Há cenas em que personagens tentam sair e desesperadamente correr até a casa de outro. A ação remete a filmes de suspense ou horror, como “A Vila” de Shyamalan ou “A Bruxa de Blair”. A comparação – ou recordação – se justifica pela forma como o medo é tratado. Em uma das minhas primeiras dramaturgias escrevi que o temor de não sabermos o que há atrás da porta pode nos impedir até mesmo de chegar até ela. É isso.
Posso dizer que fui um espectador privilegiado. Tive sensações e emoções muito particulares. Meu sentimento de horror e a imersão foram maiores no sentido de que conheço pessoas do elenco e me senti dentro do círculo virtual onde eles estavam. Chorei ao recordar os camarins do Espaço dos Satyros – onde tive momentos únicos – e seus espelhos na frente das paredes de pedras. E, claro, emocionei-me ao ver os fantasmas pela Praça Roosevelt deserta enquanto vagava sem rumo no pensamento, como cada personagem.
Em determinado momento o ator Ivam Cabral diz que há mais de um ano não consegue chorar pelas pessoas que morreram, os rostos que foram se apagando no meio dos números. E afirma que, sem chorar por elas não voltamos a nós mesmos. Para nós só se passaram alguns meses e já fomos capazes de perder essa capacidade. Nós e – literalmente – a possível torcida do Flamengo.
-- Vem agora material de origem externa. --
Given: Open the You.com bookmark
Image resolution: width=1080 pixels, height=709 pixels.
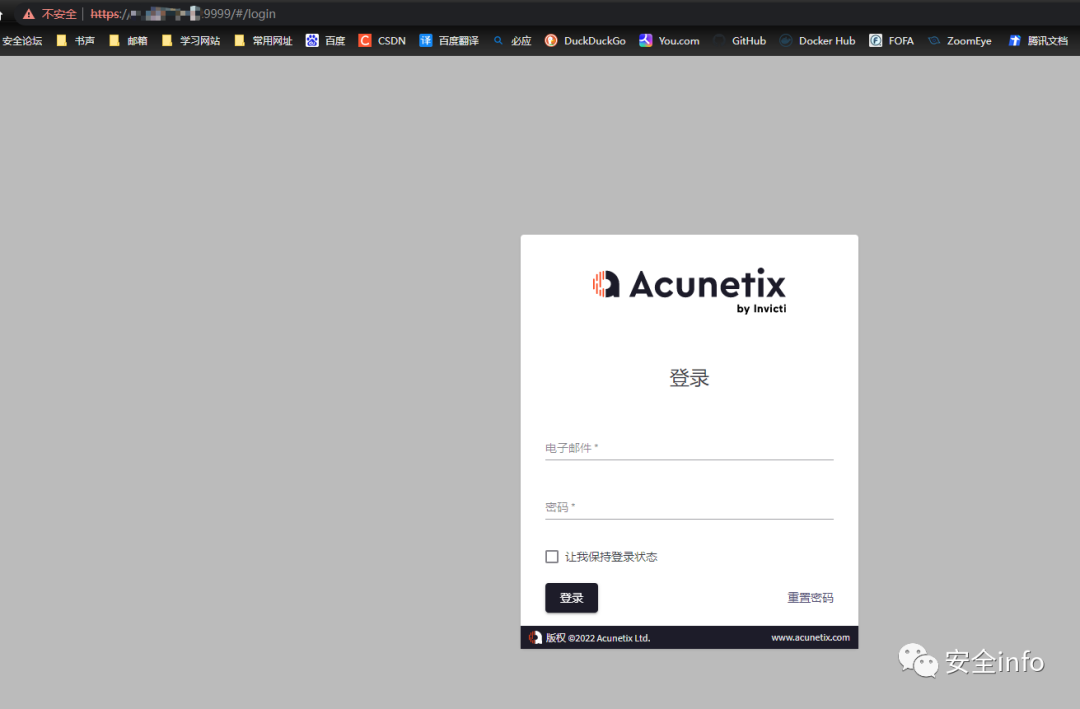Looking at the screenshot, I should click(x=669, y=41).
A trilha sonora marca cada cena de forma pontual e contribui para aquilo a que o espetáculo se propõe: expor o medo de cada um.
A peça já teve duas montagens no exterior: nos Estados Unidos e na África / Europa. São três elencos – atores e atrizes de diversos países em cada um deles – apresentando-se simultaneamente e aclamados pela crítica. Os ingressos estão disponíveis no site da Sympla.
Quando estreou, “A Arte de Encarar o Medo” suscitou discussões se era ou não teatro. Questões desnecessárias em minha opinião. É teatro, é videografismo, é cinema experimental, é arte visual, é arte virtual, é performance, é algo novo. E que precisa ser visto. É imprescindível assisti-lo para que se tenha a percepção desse tempo pelo qual ainda estamos passando.
E qual a função da arte senão expor a época em que vivemos e suas entranhas, como se guardasse mosaicos da nossa vida em um museu na parede da memória e nas multitelas que nos cercam?
Nos resta enfim esperar a primavera, parafraseando Cecília, mesmo que ninguém mais saiba seu nome, nem acredite no calendário, nem possua jardim para recebê-la.
Cantemos alto quando deixarmos as telas e voltarmos a ver as vitrines coloridas de Chico para matar as saudades de tanta coisa boba ao lado dos fantasmas tecnológicos da Praça Roosevelt.